When the line containing "Viewport: 1488px width, 831px height." is found in the data below, copy it and each line after it through the line containing "Given: Open My Portfolio briefcase icon", exactly and with no others.

Data shown -
---------------
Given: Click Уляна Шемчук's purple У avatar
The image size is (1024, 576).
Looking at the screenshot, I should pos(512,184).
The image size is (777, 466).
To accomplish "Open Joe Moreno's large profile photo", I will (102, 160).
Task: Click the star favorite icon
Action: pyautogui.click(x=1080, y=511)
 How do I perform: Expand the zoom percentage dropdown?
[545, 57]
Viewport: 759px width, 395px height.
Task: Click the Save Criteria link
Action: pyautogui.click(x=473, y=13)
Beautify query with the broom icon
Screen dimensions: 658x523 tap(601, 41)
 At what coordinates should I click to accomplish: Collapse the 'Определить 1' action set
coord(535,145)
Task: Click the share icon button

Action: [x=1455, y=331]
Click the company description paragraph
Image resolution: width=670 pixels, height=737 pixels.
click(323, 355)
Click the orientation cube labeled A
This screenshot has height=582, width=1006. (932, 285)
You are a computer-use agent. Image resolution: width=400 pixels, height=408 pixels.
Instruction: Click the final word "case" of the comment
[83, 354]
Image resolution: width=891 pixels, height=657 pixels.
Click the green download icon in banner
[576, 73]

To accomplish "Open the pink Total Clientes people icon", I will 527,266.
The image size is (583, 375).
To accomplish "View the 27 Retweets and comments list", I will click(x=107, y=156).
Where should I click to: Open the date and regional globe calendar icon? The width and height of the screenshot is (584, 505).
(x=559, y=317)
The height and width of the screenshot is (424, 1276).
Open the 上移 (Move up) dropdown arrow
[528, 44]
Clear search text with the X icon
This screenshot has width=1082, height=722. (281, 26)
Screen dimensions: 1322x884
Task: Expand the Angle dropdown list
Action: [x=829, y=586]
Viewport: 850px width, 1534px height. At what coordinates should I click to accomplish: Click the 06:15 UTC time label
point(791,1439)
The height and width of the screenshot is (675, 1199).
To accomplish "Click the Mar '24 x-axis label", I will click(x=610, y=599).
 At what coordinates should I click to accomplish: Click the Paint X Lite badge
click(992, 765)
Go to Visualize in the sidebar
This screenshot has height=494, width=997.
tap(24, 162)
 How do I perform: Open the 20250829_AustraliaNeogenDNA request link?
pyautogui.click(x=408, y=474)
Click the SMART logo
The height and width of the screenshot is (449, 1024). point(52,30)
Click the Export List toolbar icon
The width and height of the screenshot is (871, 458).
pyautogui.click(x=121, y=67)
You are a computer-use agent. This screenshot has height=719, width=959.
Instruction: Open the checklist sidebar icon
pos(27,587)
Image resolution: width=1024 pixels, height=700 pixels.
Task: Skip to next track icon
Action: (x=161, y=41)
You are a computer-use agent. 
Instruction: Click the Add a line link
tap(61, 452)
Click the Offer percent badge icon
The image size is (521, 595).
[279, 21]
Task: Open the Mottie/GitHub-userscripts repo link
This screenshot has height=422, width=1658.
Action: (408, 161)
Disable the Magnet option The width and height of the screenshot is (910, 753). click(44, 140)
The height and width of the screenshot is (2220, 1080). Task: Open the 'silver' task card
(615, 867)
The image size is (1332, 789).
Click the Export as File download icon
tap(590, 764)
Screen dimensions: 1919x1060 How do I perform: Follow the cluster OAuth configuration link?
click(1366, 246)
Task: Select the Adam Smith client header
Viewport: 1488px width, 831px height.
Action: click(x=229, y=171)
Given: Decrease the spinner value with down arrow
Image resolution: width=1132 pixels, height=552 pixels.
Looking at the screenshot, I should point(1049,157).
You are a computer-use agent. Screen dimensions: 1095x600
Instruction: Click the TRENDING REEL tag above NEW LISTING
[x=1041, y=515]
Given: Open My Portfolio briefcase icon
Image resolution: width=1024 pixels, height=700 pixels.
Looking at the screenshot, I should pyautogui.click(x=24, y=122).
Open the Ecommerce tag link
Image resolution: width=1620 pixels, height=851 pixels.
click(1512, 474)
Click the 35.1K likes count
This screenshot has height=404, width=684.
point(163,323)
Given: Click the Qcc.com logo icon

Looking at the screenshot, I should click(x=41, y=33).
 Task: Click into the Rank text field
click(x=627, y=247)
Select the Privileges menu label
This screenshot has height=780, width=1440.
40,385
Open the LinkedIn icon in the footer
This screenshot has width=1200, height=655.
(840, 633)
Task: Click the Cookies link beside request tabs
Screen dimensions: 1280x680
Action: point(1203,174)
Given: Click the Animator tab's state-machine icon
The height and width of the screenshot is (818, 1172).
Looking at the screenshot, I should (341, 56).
---------------
Output for this exercise -
Viewport: 1488px width, 831px height.
Action: click(x=229, y=171)
Given: Decrease the spinner value with down arrow
Image resolution: width=1132 pixels, height=552 pixels.
Looking at the screenshot, I should point(1049,157).
You are a computer-use agent. Screen dimensions: 1095x600
Instruction: Click the TRENDING REEL tag above NEW LISTING
[x=1041, y=515]
Given: Open My Portfolio briefcase icon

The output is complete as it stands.